● STATED EXERCISE:
In the k-PDTM passage, what shape are the sub-level sets of the k-PDTM, and how are their centers marked?

● PROVIDED PASSAGE:

>>>>

We compute the $k$-PDTM on the same sample of points.

Note that when we take $k=250$, that is, when $k$ is equal to the sample size, the DTM and the $k$-PDTM coincide on the points of the sample.

The sub-level sets of the $k$-PDTM are unions of $k$ balls which centers are represented by triangles.

In [8]:
' Compute the k-PDTM on X ' 
# compute the values of the DTM of parameter q
q = 40
k = 250
sig = X.shape[0]
iter_max = 100
nstart = 10
kPDTM_values, centers, means, variances, colors, cost = kPDTM(X,X,q,k,sig,iter_max,nstart)  
# plot of  the opposite of the DTM
fig, ax = plt.subplots()
plot = ax.scatter(X[:,0], X[:,1], c=-kPDTM_values)
fig.colorbar(plot)
for i in range(means.shape[0]):
    ax.scatter(means[i,0],means[i,1],c = "black",marker = "^")
ax.axis('equal')
ax.set_title('Values of -kPDTM on X with parameter q='+str(q)+' and k='+str(k)+'.');

Approximating $\mathcal{K}$ with a union of $k$ ellipsoids - or - the $k$-power-likelihood-to-measure ($k$-PLM)

<<<<

● EXTRACTED INFORMATION:
>>>>

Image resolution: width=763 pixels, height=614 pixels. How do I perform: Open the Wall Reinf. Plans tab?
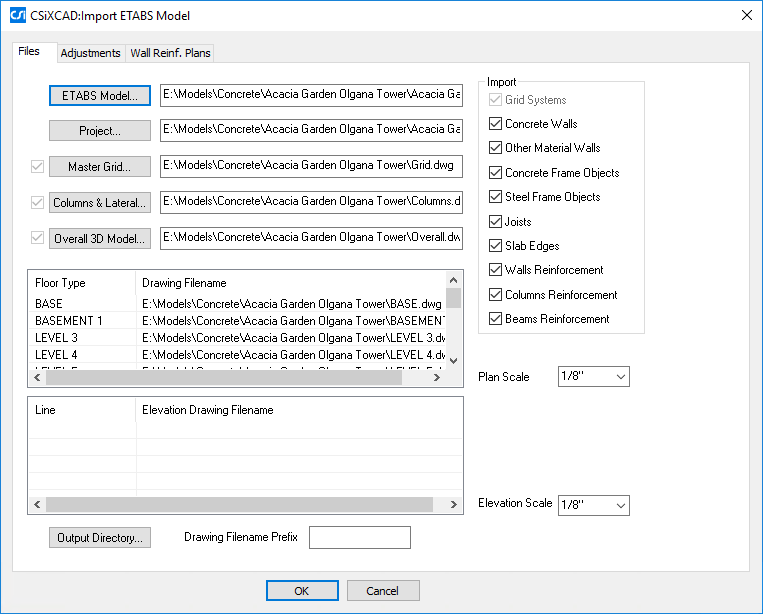coord(170,53)
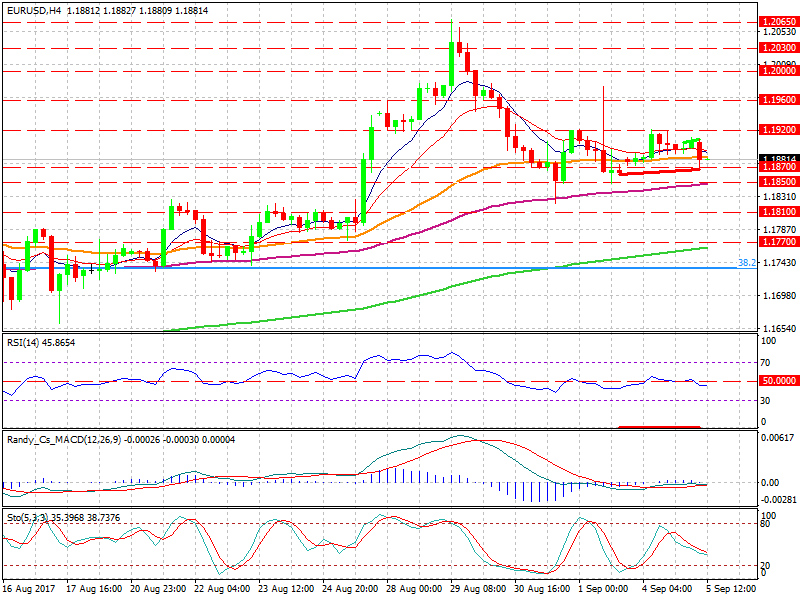Select the short red trendline under recent candles
Screen dimensions: 800x600
(660, 172)
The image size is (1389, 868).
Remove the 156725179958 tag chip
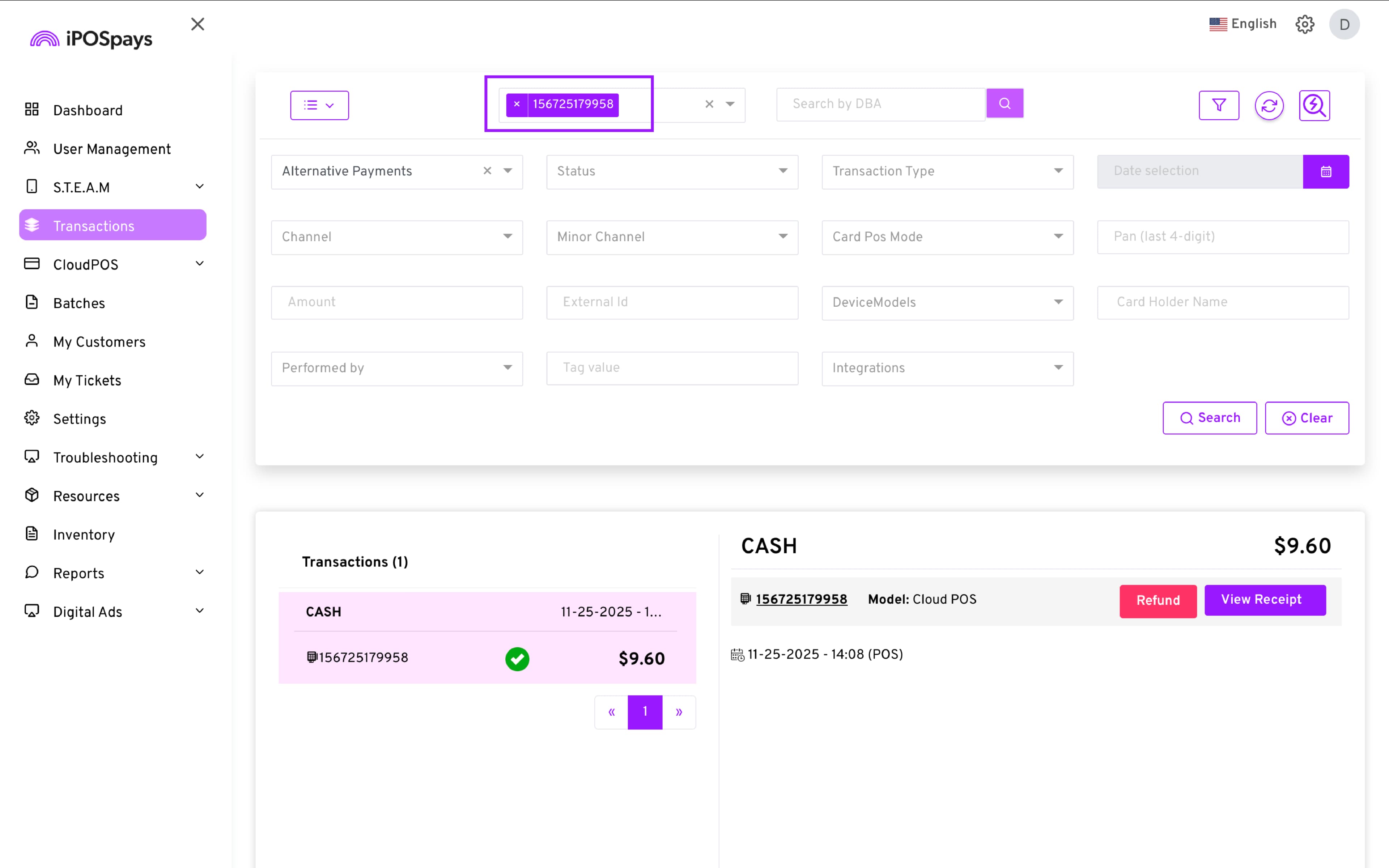click(x=517, y=105)
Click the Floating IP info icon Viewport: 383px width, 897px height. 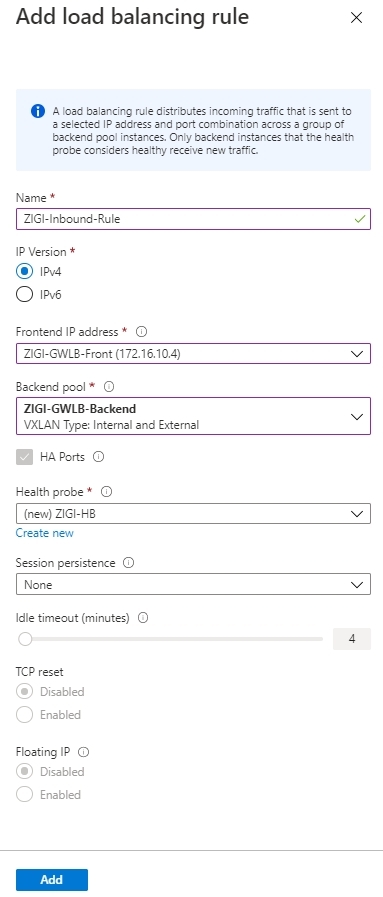[83, 752]
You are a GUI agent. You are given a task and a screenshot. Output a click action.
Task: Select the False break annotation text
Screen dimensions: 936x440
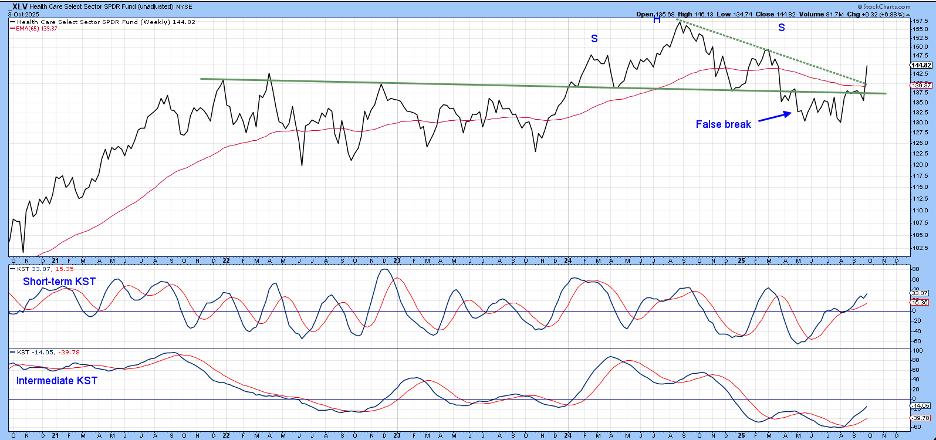(x=722, y=123)
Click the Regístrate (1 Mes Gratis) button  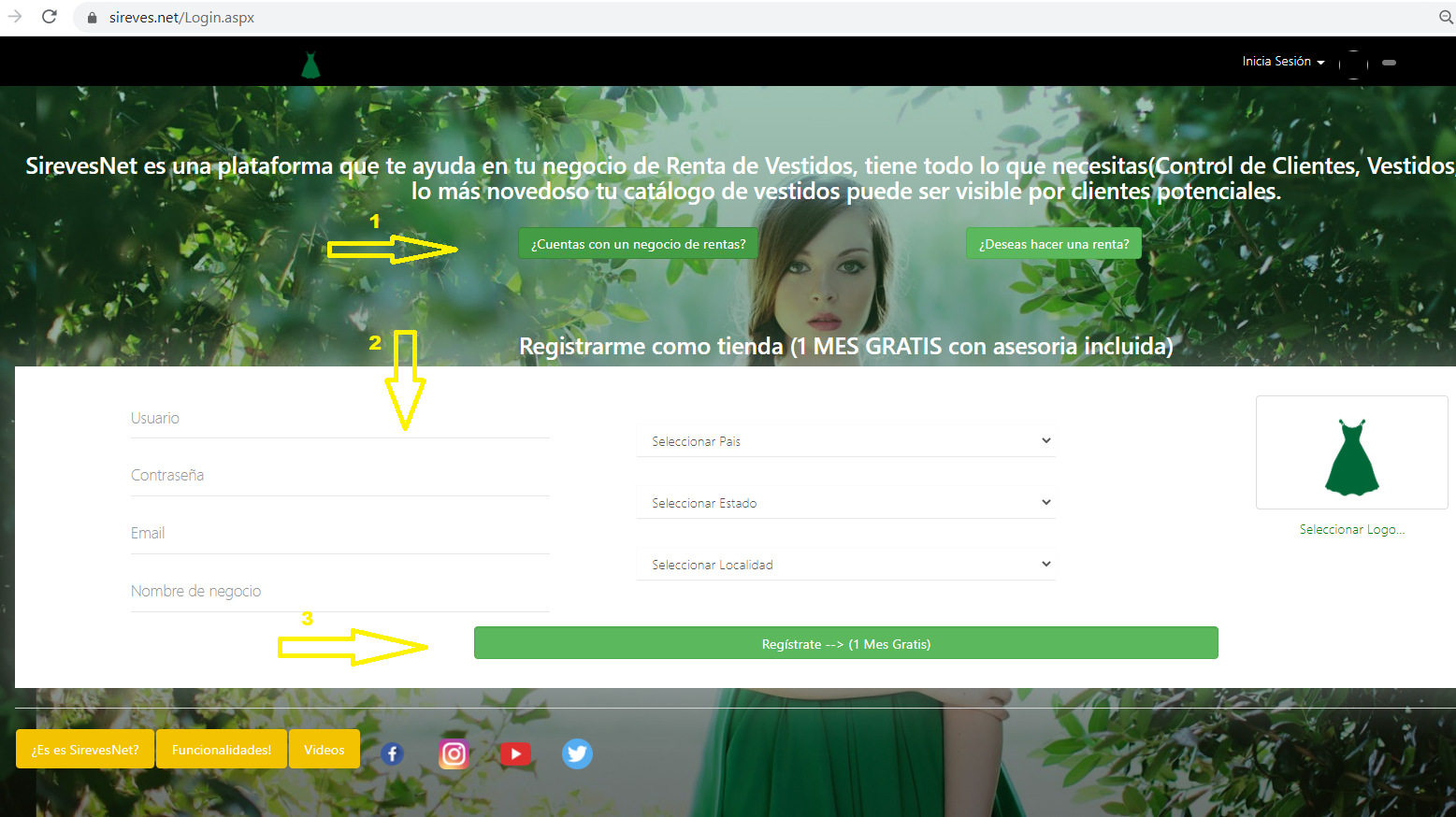point(845,643)
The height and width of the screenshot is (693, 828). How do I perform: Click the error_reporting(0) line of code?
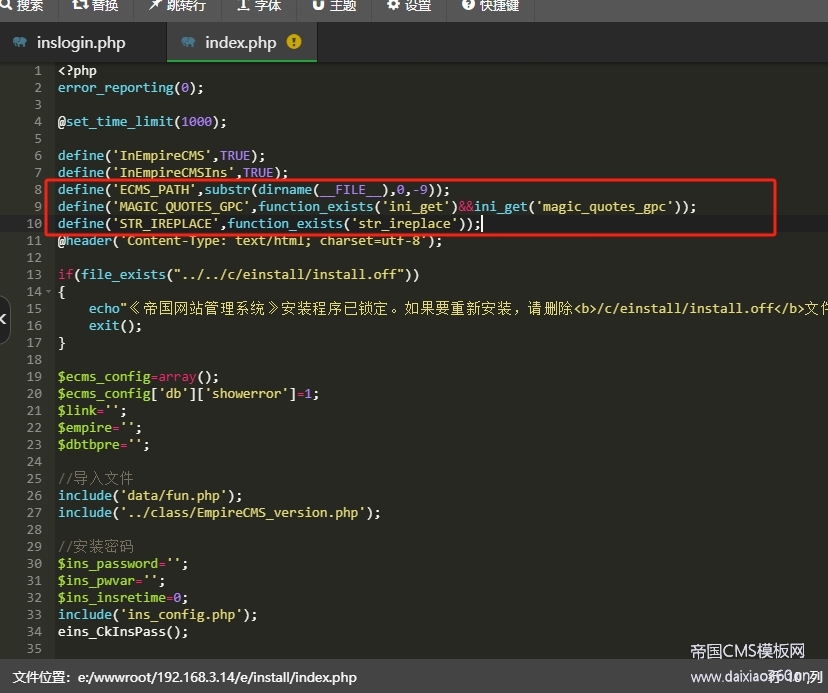pyautogui.click(x=130, y=88)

<<<<

● EXPECTED ANSWER:
They are unions of k balls, with the centers represented by triangles.